Sony new CEO sets low bar with ‘mid-term goals’

Bloomberg

Sony Corp., once known for pushing the boundaries of technology, is starting to look a little bit boring under Kenichiro Yoshida.
The new CEO’s reputation as a stoic numbers guy was demonstrated on Tuesday when he unveiled mid-term targets for the first time as chief executive officer, predicting conservative profit growth across most divisions over the next three years as the company focuses more on content and services.
The strategy announcement echoed results issued less than a month ago, when Yoshida gave an outlook for the current year that set a low bar and jolted investors. The shares fell 2 percent on Tuesday, the biggest decline since May 1, the day after the earnings report. While the former chief financial officer said the goal is to generate “high profitability” in electronics, entertainment and financial services, the biggest news of the day was Sony’s agreement to buy EMI’s music catalog for about $2 billion.

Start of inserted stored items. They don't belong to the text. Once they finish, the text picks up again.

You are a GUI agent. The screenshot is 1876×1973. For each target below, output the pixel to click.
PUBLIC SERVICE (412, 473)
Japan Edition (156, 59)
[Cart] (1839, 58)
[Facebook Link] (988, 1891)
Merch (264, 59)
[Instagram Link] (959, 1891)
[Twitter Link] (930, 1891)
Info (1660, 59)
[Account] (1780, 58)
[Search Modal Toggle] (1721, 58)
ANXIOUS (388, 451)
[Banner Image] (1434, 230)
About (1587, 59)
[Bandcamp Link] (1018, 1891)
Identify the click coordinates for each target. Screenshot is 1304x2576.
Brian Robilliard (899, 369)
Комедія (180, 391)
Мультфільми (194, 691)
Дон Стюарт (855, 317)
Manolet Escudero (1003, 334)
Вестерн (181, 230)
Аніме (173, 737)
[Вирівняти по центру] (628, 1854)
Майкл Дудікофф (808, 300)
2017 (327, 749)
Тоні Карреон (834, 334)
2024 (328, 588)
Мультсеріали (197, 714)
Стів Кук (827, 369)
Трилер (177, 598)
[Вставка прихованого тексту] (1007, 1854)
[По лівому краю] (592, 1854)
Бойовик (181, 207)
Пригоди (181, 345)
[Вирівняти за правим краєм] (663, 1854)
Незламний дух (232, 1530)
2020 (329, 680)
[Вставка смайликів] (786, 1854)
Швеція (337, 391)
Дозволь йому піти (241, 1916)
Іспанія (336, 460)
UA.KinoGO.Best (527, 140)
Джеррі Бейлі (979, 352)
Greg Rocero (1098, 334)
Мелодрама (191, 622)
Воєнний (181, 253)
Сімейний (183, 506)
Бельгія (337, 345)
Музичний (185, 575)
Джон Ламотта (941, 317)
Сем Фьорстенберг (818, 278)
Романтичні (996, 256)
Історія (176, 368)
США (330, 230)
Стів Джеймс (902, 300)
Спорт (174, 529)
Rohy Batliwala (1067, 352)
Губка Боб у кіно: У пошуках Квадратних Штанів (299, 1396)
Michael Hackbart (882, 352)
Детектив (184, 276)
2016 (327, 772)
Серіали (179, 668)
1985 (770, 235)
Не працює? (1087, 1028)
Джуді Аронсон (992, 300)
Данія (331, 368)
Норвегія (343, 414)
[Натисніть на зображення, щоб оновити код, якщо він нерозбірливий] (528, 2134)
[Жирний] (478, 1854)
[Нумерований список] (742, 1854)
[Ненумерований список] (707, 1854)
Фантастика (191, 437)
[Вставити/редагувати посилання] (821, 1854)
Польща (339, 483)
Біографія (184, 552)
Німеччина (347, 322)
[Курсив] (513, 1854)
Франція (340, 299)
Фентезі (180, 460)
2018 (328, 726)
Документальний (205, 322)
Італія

“As a former finance executive, Yoshida isn’t the type to make unrealistic predictions, and this mid-term plan plays it safe,” said Hiroshi Kato, general manager at Chibagin
Asset Management.
Sony even predicted a decline in the game and networks business, forecasting operating profit of
$1.2 billion-$1.5 billion by March 2021, compared with the current year’s outlook for 190 billion yen.
“I’m not putting much of my color on this mid-term plan,” Yoshida said. “Our vision of moving people’s emotions is unchanged. Our message this time is to pursue that further.”
The measured outlook comes as Yoshida seeks to push Sony toward more-predictable and stable profit streams from gaming subscriptions, online content and intellectual property licensing. At the same time, he expects to sell fewer hardware products — TVs, digital cameras, smartphones and PlayStation consoles — as the rise of Chinese manufacturing has turned gadgets into a business with razor-thin profit margins.
Sony is targeting operating cash flow of at least 2 trillion yen over the next three years.